El calor era asfixiante. No había aire acondicionado y la poca brisa que entraba lo hacía por unas ranuras de corredera de diez centímetros que se encontraban en la parte superior de los ventanales, insuficiente para veinte adolescentes en su jugo.
De repente el vehículo aminoró la velocidad, apenas alcanzaba unos diez kilómetros por hora. A la izquierda apareció un ciervo de ocho puntas, impresionante, que levantó la cabeza para observar la mole con ruedas que se acercaba. Era evidente que le resultaba familiar porque volvió a rebuscar brotes fresco de entre las ramas del árbol más cercano.
El autocar se detuvo.
Hubo algunos murmullos que callaron cuando los mismos compañeros chasquearon los dedos a modo de llamada de atención.
Estábamos todos extasiados. En silencio.
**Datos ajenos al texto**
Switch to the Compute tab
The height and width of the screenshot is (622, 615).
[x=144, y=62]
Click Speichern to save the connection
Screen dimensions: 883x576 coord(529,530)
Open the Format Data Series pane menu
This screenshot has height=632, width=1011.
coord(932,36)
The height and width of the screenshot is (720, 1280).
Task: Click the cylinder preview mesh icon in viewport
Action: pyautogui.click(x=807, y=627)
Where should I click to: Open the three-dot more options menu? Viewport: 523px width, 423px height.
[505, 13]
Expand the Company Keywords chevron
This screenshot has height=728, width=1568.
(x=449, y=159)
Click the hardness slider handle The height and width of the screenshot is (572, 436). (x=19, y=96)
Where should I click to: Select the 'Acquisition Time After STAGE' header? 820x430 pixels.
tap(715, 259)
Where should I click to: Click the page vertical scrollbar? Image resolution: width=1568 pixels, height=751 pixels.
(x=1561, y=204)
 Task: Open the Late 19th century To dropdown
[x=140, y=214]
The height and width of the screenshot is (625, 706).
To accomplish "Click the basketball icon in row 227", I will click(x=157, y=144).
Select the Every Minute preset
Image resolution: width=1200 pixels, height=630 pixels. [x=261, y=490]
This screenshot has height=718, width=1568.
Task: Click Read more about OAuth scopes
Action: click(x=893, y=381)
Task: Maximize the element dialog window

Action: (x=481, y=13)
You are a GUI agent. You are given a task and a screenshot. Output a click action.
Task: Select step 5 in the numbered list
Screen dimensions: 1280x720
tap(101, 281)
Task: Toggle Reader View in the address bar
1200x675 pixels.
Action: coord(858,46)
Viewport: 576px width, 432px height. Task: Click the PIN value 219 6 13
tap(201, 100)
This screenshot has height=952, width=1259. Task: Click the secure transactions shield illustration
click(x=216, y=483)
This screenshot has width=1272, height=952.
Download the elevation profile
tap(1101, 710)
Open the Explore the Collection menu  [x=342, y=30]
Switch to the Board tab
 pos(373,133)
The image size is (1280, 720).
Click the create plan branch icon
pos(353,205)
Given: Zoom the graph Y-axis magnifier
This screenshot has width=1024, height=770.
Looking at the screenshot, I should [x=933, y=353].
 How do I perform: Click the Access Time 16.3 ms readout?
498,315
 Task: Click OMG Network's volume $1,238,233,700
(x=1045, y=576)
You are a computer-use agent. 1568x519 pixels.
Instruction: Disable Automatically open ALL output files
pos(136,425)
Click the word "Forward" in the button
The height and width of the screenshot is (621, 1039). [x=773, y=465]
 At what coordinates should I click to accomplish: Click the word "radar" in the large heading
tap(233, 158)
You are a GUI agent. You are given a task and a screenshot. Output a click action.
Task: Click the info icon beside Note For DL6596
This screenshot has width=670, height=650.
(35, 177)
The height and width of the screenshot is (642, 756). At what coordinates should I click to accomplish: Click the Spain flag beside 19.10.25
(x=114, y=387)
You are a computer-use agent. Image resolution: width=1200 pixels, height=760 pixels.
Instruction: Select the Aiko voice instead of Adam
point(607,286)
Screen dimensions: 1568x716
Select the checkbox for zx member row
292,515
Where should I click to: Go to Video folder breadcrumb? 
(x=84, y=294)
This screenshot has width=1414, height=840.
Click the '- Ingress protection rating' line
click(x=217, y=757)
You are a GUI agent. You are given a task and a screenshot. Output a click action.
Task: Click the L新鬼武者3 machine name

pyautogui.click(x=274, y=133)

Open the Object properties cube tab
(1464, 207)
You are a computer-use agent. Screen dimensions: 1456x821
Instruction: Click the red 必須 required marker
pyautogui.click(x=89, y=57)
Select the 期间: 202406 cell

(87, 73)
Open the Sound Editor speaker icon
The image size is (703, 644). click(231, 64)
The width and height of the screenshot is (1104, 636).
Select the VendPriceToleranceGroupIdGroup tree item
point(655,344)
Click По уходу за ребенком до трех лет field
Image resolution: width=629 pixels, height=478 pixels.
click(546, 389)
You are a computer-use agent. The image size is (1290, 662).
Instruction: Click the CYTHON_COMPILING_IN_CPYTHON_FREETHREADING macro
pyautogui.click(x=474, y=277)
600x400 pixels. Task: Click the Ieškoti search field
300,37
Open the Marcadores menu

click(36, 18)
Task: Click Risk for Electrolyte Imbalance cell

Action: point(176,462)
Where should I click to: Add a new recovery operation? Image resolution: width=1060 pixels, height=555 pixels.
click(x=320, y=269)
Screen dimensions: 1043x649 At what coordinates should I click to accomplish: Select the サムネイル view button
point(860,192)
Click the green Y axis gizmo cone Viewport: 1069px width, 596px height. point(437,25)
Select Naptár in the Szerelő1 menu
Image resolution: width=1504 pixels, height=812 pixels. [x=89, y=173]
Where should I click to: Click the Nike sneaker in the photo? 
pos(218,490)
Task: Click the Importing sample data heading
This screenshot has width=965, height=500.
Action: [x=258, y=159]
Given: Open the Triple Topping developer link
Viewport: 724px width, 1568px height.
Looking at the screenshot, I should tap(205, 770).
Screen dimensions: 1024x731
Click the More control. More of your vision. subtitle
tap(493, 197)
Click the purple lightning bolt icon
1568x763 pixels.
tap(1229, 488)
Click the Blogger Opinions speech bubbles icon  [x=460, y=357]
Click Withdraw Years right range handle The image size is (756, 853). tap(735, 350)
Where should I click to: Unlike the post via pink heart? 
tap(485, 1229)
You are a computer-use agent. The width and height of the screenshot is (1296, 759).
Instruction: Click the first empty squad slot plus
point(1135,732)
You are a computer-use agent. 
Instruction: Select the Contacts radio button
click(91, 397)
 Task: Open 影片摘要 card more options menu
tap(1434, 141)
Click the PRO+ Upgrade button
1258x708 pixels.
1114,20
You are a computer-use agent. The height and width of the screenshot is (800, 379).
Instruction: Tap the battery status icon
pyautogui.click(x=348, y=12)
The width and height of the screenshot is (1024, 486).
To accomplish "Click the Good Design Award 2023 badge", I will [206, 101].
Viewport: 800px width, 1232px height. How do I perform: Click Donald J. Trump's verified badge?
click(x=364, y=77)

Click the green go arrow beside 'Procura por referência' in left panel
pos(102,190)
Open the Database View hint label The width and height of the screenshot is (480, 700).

El ciervo seguía observándonos mientras rumiaba parsimonioso.
Eran cuarenta y dos ojos pegados al cristal; los otros dos que quedaban, los del conductor, estaban observando por el retrovisor interno a los otros especímenes de estudio.
Me despisté, lo reconozco, porque el profesor debe tener un ojo sobre la actividad y el otro en los alumnos, de lo contrario ocurre lo que ocurre.
– Bambi, bambi.
Me giré y descubrí a Juanma subido sobre su asiento, con el rostro encajado en la abertura corredera sobre su ventanal, media cara en el exterior y gritando.
– Bambi, bambi.
El ciervo corrió como un poseso y debió de alertar al resto de la fauna del coto, porque no volvimos a ver a un maldito bicho en todo el día, a excepción de Juan Manuel Ortigas que pasó el resto del viaje enfurruñado porque nadie le rio la gracia.
Durante la vuelta me senté al final del autobús, más por alejarme de los gruñidos del conductor que porque me apeteciera estar en la parte más inestable del vehículo.
– Tranquilo, profe, esto es siempre como en las películas.
– No entiendo, ¿qué es como en las películas?
– ¿Tú no has visto la típica peli de miedo donde el más tonto abre, por curiosidad, la puerta tras la que está el monstruo y los mata a todos?
– Sí, la verdad es que sí.
– Pues esto es igual.
– ¿A qué te refieres?
– Pues eso, que siempre hay un tonto que la caga.
Desde aquel día aseguro que he constatado que ese principio, al que bauticé Hollywood, se cumple en todos los ámbitos de la vida, incluida la política.